Gezicht op Surat aan de rivier, 1629.

Van Hasel had een goede relatie met de Mogol subahdar (provinciale gouverneur) van Suratte, Mir Musa, hoewel deze volgens de Raad van Indië een 'gants begeerlijck, gierich, listich ende doortrapt man was'.[2] Toen de Portugezen vanuit Goa Mir Musa probeerden te bewegen de Nederlanders en de Engelsen uit Suratte te verbannen stelde deze Van Hasel voor om, met of zonder de Engelsen, de Portugezen te verdrijven uit Daman en Diu. De VOC zou met zijn superieure zeemacht aanvallen vanuit zee, een Mogolleger vanaf land. Van Hasel stelde echter dat hij 'buyten des Generaels kennisse geen toeseggingh off besluyt daer op doen conde'. Hij schreef de Raad van Indië 'dattet met 1600 à 2000 mannen wel te doen soude wesen, doch meer bij surprinse als door belegeringe'. De Raad vroeg daarop in maart 1631 aan de Heren XVII hoe ze 'daerinne behooren te handelen',[2] maar er zou niets van komen.

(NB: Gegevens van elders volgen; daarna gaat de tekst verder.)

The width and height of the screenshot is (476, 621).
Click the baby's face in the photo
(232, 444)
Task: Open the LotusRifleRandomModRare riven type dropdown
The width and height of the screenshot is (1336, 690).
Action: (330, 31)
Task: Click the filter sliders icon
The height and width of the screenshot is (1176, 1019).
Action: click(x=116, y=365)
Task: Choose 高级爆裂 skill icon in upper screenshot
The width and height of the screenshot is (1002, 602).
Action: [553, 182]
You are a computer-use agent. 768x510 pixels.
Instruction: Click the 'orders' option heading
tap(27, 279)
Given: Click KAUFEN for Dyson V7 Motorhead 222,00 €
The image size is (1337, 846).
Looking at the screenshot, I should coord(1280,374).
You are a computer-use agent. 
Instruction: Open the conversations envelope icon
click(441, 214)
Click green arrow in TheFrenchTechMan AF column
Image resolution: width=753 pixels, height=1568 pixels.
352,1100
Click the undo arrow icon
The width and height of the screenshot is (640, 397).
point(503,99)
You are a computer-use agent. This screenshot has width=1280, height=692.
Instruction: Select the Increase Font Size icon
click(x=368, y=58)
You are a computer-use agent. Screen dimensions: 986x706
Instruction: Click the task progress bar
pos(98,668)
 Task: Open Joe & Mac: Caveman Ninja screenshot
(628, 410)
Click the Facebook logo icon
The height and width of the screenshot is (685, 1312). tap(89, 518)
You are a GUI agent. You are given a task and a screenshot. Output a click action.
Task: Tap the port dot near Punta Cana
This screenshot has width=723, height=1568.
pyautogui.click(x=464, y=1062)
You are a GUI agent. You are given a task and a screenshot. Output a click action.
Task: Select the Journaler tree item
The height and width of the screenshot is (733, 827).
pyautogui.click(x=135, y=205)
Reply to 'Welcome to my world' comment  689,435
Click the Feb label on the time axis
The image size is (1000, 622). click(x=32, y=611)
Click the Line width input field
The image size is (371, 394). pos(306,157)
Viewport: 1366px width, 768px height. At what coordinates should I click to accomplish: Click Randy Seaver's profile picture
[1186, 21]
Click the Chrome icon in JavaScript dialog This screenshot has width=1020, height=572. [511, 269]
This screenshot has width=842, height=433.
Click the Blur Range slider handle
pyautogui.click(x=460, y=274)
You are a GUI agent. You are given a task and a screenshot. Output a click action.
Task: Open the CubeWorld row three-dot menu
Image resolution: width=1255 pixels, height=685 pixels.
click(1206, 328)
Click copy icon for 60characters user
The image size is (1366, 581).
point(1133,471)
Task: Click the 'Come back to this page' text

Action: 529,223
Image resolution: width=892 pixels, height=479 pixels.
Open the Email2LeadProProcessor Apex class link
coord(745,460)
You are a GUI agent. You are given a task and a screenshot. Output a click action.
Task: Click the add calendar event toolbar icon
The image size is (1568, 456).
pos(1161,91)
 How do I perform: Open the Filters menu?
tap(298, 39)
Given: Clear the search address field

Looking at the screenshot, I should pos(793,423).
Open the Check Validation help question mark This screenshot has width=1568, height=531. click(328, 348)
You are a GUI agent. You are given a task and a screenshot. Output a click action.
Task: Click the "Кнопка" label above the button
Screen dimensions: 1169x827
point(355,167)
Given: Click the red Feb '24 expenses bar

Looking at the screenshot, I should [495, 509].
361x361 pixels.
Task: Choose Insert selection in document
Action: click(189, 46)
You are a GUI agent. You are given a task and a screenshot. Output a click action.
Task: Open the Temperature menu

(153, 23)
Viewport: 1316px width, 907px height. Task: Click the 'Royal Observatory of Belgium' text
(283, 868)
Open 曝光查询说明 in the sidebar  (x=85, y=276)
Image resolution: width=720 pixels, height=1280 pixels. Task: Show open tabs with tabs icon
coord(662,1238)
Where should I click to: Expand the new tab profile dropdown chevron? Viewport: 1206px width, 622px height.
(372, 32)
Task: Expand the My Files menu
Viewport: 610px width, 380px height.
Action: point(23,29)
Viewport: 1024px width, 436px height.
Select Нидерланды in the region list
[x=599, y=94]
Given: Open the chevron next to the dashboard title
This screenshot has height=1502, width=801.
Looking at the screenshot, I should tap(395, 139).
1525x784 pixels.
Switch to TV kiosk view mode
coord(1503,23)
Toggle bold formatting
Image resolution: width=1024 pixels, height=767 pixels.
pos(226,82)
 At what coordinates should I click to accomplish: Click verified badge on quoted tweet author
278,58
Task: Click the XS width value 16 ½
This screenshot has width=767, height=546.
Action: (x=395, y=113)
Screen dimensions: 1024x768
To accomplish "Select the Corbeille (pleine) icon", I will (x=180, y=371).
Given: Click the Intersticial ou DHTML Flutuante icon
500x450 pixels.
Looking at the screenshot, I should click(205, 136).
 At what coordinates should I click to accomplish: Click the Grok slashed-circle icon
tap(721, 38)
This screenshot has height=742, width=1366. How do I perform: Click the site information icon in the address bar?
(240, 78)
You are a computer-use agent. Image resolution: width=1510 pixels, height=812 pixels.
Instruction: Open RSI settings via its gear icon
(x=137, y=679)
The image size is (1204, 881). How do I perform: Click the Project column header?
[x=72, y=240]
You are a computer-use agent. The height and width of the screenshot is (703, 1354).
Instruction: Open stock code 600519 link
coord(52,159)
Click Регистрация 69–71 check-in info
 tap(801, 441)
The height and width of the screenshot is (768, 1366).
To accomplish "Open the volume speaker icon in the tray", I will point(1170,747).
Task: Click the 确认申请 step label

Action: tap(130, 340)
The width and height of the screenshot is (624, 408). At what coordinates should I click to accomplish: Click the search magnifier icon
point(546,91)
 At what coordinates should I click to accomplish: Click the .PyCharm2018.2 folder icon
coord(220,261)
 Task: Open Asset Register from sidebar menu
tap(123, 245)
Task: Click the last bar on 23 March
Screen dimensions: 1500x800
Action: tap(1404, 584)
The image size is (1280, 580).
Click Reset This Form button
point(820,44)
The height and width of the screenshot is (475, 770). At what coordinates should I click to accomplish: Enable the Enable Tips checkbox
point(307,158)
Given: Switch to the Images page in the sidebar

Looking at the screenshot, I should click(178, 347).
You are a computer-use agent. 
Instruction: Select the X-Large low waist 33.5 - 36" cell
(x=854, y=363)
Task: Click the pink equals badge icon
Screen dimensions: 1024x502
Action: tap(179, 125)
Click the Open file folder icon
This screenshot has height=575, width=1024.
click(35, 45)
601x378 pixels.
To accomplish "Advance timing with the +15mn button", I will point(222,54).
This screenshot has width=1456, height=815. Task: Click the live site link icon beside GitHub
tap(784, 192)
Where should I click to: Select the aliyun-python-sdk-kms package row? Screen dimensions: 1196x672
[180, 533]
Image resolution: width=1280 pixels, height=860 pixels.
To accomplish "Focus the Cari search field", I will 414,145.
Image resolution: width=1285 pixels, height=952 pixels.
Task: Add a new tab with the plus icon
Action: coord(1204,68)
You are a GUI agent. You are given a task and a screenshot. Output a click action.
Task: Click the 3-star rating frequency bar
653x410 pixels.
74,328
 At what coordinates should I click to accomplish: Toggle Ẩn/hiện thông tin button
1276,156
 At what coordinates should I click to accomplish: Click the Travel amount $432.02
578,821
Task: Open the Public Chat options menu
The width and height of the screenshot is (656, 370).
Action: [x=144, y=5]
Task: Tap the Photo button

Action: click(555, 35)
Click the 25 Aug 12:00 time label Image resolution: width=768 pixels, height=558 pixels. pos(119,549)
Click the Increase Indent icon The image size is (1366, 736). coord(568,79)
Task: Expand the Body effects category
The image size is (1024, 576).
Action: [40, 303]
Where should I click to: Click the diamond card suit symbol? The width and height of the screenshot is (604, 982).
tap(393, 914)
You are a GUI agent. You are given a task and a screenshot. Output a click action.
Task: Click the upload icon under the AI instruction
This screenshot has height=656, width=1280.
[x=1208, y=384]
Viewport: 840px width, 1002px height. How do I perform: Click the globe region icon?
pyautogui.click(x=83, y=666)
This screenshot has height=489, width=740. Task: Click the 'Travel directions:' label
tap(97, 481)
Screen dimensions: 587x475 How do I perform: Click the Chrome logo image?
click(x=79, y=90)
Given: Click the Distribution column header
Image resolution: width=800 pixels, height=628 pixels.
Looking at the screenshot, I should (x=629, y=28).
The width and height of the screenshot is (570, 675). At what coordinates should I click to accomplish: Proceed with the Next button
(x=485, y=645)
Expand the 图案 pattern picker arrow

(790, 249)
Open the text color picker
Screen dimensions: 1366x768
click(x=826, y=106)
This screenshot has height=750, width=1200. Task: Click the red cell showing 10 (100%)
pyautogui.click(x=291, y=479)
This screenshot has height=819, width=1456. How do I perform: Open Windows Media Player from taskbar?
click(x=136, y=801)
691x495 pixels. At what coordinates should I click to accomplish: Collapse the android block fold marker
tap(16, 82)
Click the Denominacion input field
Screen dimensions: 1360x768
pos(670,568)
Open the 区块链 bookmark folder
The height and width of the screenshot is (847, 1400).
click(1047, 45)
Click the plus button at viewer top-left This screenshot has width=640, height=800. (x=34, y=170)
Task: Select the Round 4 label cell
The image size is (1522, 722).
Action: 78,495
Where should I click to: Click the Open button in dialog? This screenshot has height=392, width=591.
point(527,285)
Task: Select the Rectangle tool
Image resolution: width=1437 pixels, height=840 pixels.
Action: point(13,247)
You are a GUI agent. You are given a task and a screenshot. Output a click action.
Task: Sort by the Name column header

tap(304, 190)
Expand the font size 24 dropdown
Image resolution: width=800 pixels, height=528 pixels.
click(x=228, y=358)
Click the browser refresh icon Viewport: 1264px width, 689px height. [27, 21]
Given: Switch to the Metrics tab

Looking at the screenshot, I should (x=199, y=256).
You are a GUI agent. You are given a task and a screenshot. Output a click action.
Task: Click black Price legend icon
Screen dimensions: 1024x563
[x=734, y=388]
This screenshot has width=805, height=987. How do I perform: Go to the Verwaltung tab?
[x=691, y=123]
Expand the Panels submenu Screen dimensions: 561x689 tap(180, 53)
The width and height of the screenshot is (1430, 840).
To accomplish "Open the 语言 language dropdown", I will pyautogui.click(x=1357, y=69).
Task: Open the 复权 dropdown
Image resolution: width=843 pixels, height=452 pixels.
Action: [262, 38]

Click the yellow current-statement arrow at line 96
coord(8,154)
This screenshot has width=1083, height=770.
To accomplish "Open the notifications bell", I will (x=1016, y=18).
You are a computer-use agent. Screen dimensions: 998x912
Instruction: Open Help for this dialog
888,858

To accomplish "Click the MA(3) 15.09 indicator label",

In 1631 en 1632 verkreeg Van Hasel nieuwe firmans voor de VOC van keizer Shah Jahan, die enkele jaren eerder zijn vader was opgevolgd op de troon.[10] In de firmans werd precies gespecificeerd onder welke voorwaarden er handel mocht worden gedreven in het Mogolrijk, zoals hoeveel tol er betaald moest worden. In september 1631 ontving men in Batavia bericht van Van Hasel over de 'extraordinary drooghte' en zo'n grote hongersnood in 'Industan, dat menschen ende vee van honger vergingen, diergelijcke bij menschengedachten niet gesyen was'.[2] Toch was de inkoop voor de retourvloot zo goed als gereed 'niettegenstaende de verhinderingh door de groote calamiteijt des landts,...uijtgesondert t'geeijschte cargasoen voor Parsia, dat bij faute van comptanten niet heeft connen geprocureert worden'.[4] De moesson die in 1630 achterwege was gebleven kwam in 1631 met dubbele kracht terug, zodat het land ditmaal geteisterd werd door zware overstromingen en een daaropvolgende epidemie van buiktyfus. Het leidde tot grote sterfte onder de bevolking, en ook onder de Nederlandse en Engelse kooplieden.[11] Toen in november 1632 een vloot met de Raad van Indië Philip Lucasz op weg naar Gamron in Suratte aankwam vernam men daar dat Van Hasel op 4 augustus, 'nae een langhduijrige sieckte', was overleden. Hij was opgevolgd door de opperkoopman (en kunstschilder) Hendrik Arentsen Vapoer, maar ook deze was kort daarna overleden.[4][12] Lucasz benoemde de opperkoopman Jacob van der Graeff tot de nieuwe directeur.[8]

Zijn vrouw Elisabeth keerde terug naar Pattani en hertrouwde daar in 1647 met Jan Jacobsen Pars uit Rotterdam. Hun dochter Sara van Hasel, die in Pattani was geboren, trouwde in oktober 1638 in Batavia met de onderkoopman Barent Wigmans uit Deventer.[1]